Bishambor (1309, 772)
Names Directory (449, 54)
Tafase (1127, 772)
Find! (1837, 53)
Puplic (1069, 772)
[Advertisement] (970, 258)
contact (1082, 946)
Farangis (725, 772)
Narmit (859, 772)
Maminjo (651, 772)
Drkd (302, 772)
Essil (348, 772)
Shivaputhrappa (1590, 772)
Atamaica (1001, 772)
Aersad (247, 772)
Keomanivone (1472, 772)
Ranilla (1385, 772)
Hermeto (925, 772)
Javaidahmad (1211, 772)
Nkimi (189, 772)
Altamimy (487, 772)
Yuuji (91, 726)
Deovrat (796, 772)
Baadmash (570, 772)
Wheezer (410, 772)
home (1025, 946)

==

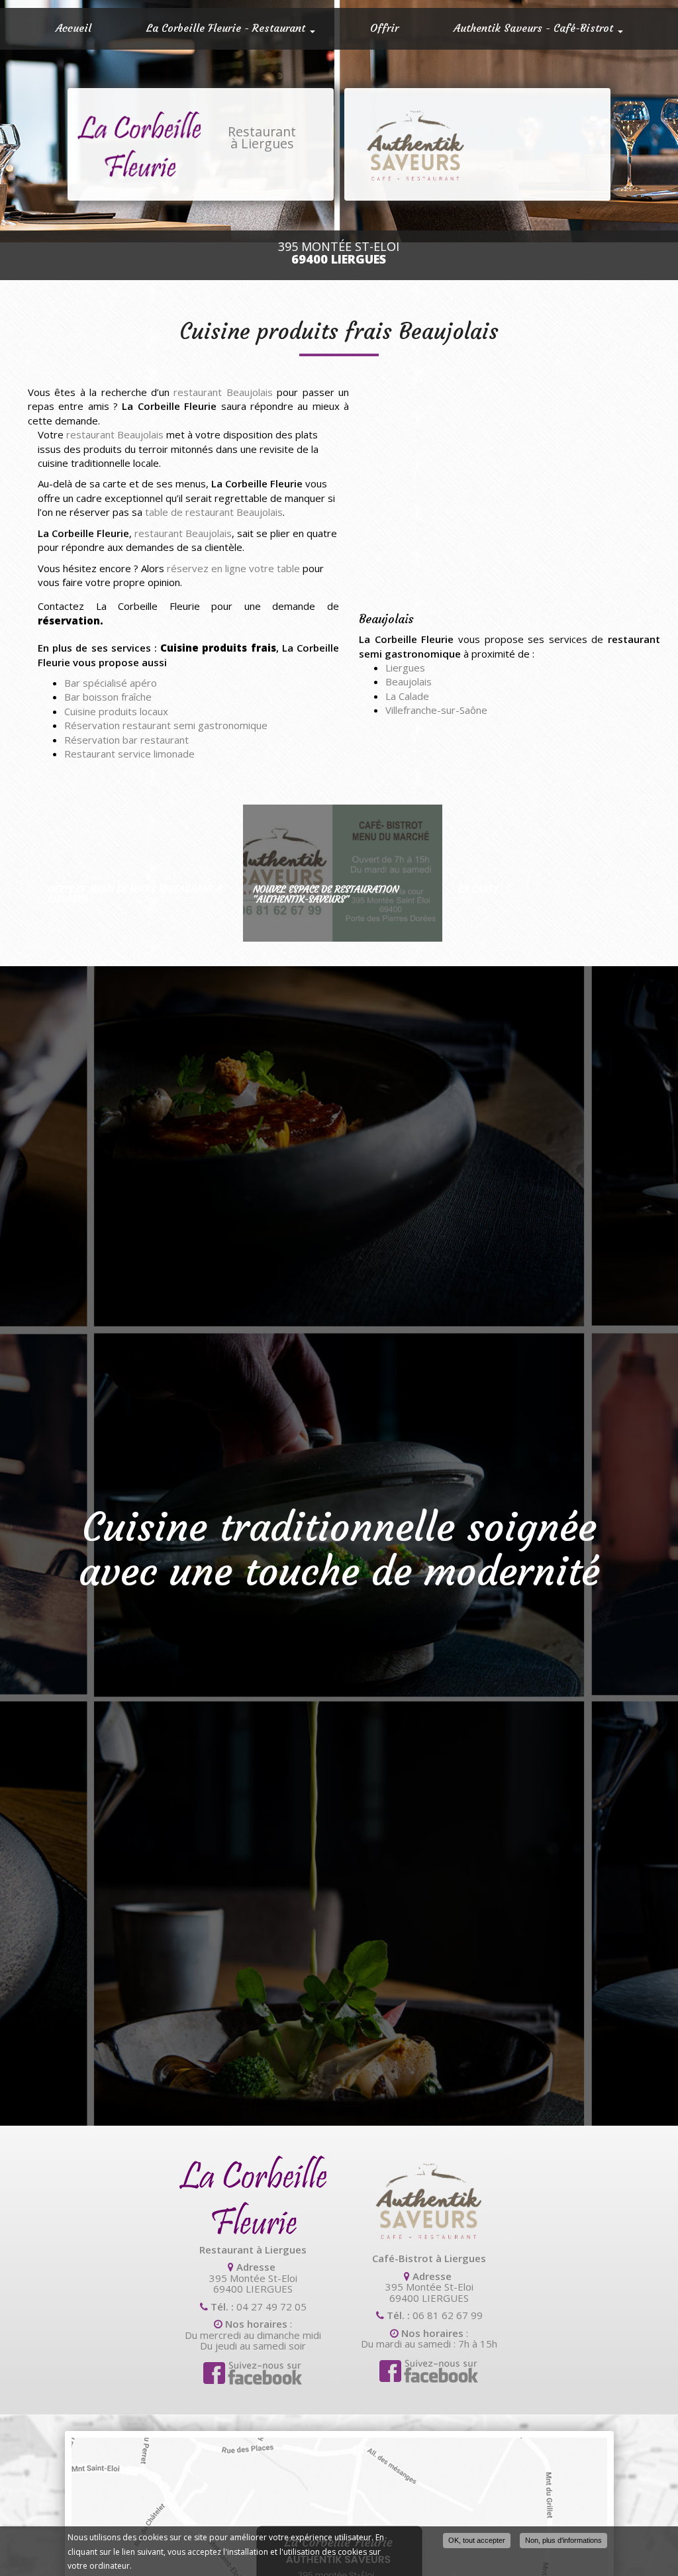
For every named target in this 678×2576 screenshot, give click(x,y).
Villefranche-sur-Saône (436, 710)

■ **WHAT IS BEING ASKED**: The line above containing "Drkd (302, 772)", the line containing "home (1025, 946)", and every line between them are to be transcribed exactly; no other line is wanted.

■ **EXERCISE SOLUTION**:
Drkd (302, 772)
Essil (348, 772)
Shivaputhrappa (1590, 772)
Atamaica (1001, 772)
Aersad (247, 772)
Keomanivone (1472, 772)
Ranilla (1385, 772)
Hermeto (925, 772)
Javaidahmad (1211, 772)
Nkimi (189, 772)
Altamimy (487, 772)
Yuuji (91, 726)
Deovrat (796, 772)
Baadmash (570, 772)
Wheezer (410, 772)
home (1025, 946)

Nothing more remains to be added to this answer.